Have you ever stood beneath an orange tree in full bloom?
The first thing you notice is the scent, at once delicate and overpowering. As you breathe in the warm, sweet fragrance, your ears tune into the music overhead. You look up and see bees buzzing from each waxy white flower to the next. And then you feel it – that sense of joyful calm and relaxation.
The flowers of sweet orange (Citrus x sinensis) and bitter orange (Citrus x aurantium) have been used for centuries in food, drink, medicine, perfume, and ceremony.
Queen Victoria famously wore a wreath of orange blossoms on her wedding day, echoing a tradition that stretched back to ancient China and Syria. It was in the Middle East that the practice arose of distilling bitter orange flowers into essential oil and using the byproduct, orange flower water, to flavor foods like baklava. In 1888, New Orleans bartender Henry C. Ramos added orange flower water to the cocktail that is now known as a Ramos Gin Fizz.

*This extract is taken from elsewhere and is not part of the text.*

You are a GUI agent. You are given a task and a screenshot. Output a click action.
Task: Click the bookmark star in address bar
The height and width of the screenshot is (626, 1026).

As an herbal remedy, orange blossoms and orange flower water have been employed as a nervine and sedative to treat anxiety, depression, and insomnia. People have also used the mildly bitter flowers to treat stomach upset and promote digestion. (To learn more about orange and orange blossom as medicine, see this excellent article from Kings Road Apothecary.) I’ve also found grapefruit blossoms to work in much the same way.
Here in Los Angeles, our orange and grapefruit trees burst into bloom this week, and I’m spending as much time as possible outdoors to revel in this ethereal moment. Like the bees, I am busy, turning small handfuls of the flowers into bitters and elixirs to enjoy in the weeks or months to come. My favorite concoction, though, is the simplest and most fleeting: fresh citrus blossom tea.
I first encountered orange blossom tea at a small Lebanese restaurant in Paris. I was seventeen and traveling with my grandparents, who ordered coffee after supper. In lieu of caffeine, the waiter brought me a cup of ahwah baida, also known as café blanc or white coffee. This simple mixture of hot water + orange flower water tasted clean and soothing, a perfect digestif after a big meal. Put me in front of Lebanese food, and I will eat enough for 10 people — that waiter probably saved me from a night of indigestion!
I’ve been making white coffee ever since and, like most folks, typically use bottled orange blossom water. (Note: you can make your own orange flower water using the Rose Water recipe in Wild Drinks & Cocktails, page 46.) However, during those brief moments when one has access to fresh citrus flowers, I implore you to slow down, steep a few blossoms in hot water, and sit down to sip.
You might drink this tea in the middle of the day to calm your nerves, after dinner as a digestive aid, before bed to help you relax … or simply to appreciate the beauty that this world has to offer.
Orange Blossom Tea
Makes 1 serving
6 fresh orange blossoms
1 cup boiling water
Honey or sugar (optional)
Shake the orange blossoms to remove any insects. Place the blossoms in a tea cup, pour boiling water over, and cover. Let steep for 5 minutes.
Lift the orange blossoms out with a fork. The blossoms are so pretty that you may be tempted to leave them in! However, the tea will become increasingly bitter as the flowers steep. You may want to leave just one or two flowers in the cup as garnish, and then remove them if the tea starts to taste too bitter.
Sweeten the tea with honey or sugar, if desired.
• If you don’t have fresh orange blossoms, you can substitute other citrus flowers, 3 dried orange flowers, or a teaspoon of orange blossom water.
• On a hot day, this tea is lovely over ice, with a sprig of mint.